Selbsthilfe-Apparatschiks

■ SPD hat neue Grundsatzpositionen zur Selbsthilfepolitik / Fink-Modell im Ansatz übernommen, aber: Selbsthilfe darf nicht staatliche Pflichtaufgaben ersetzen

Mehr „Gelassenheit“ gegenüber Selbsthilfegruppen wünschen sich die Sozialdemokratinnen Brinckmeier und Stahmer in ihrer eigenen Partei. Selbstkritisch gaben sie gestern vor der Presse zu, in der Vergangenheit Fehler gemacht zu haben, doch habe es in der Partei einen „Umdenkungsprozeß“ gegeben.

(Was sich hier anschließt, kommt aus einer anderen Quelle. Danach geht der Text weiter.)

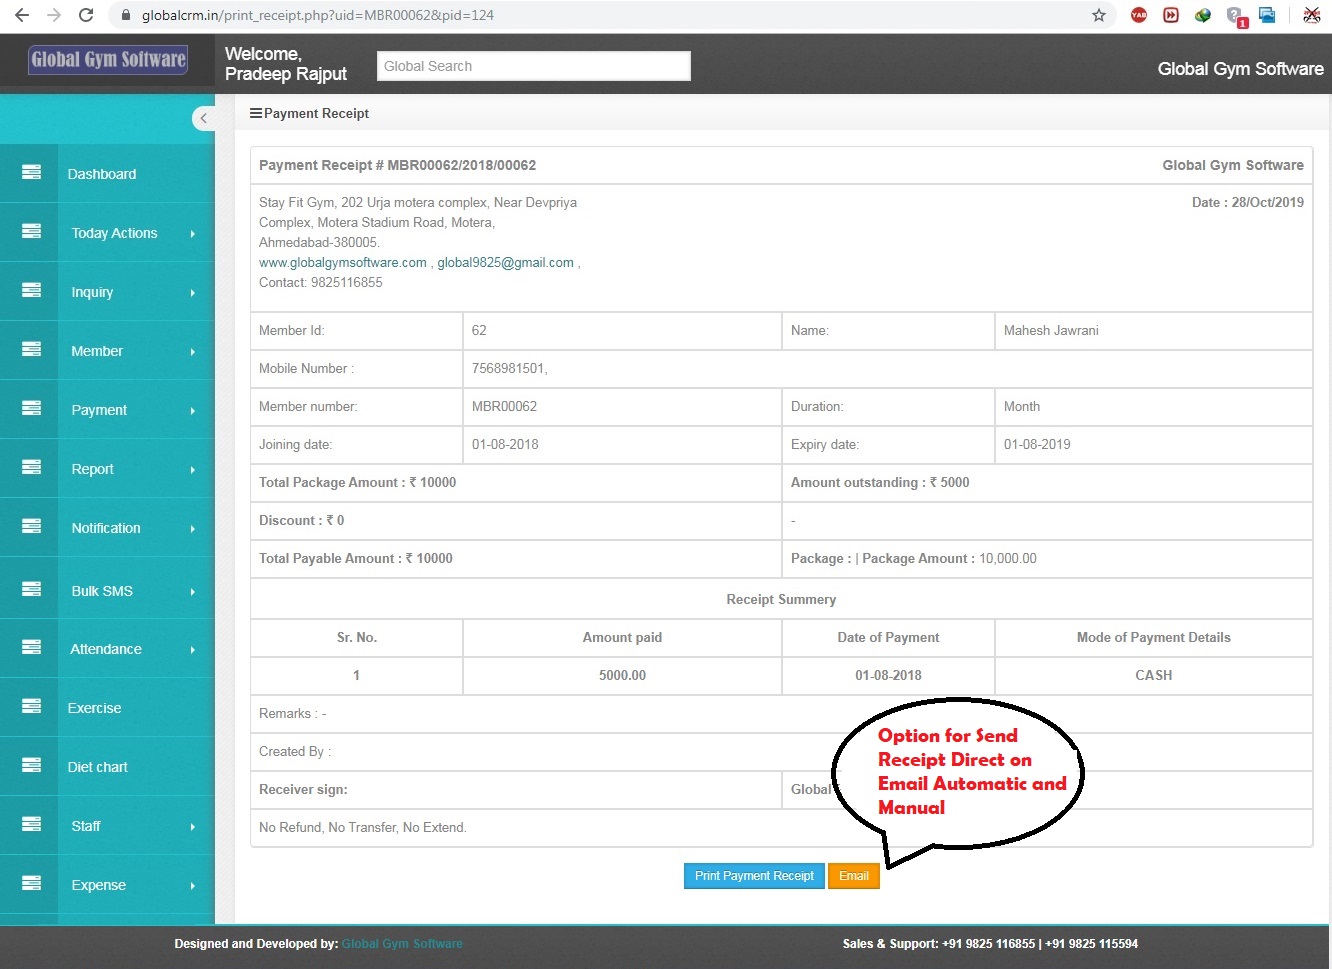Select the Dashboard sidebar icon
Viewport: 1332px width, 969px height.
point(31,173)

Das Prinzip der Selbsthilfe soll daher zukünftig in den sozialpolitischen Vorstellungen der SPD ein größeres Gewicht erhalten, erläuterten Frau Brinckmeier, sozialpolitsche Sprecherin der Fraktion, und Frau Stahmer, die Charlottenburger Sozialstadträtin.

Selbsthilfegruppen müßten dabei jedoch sowohl stärker als bisher finanziell unterstützt werden als auch größere Planungssicherheit bekommen. Das jährliche Ringen um Zuschüsse müsse aufhören, sagte Frau Stahmer. Gruppen, die über Jahre hinweg existierten, sollten in die Haushaltsplanung fest aufgenommen werden, ohne daß die Gruppen ihre Eigenständigkeit verlieren. Ein Stiftungsgremium aus Leuten aus der Selbsthilfebewegung, Bezirks- und Senatsvertretern solle die Verteilung der Gelder übernehmen. Der Bedarf liege nach jüngsten Untersuchungen bei mehr als 50 Millionen Mark.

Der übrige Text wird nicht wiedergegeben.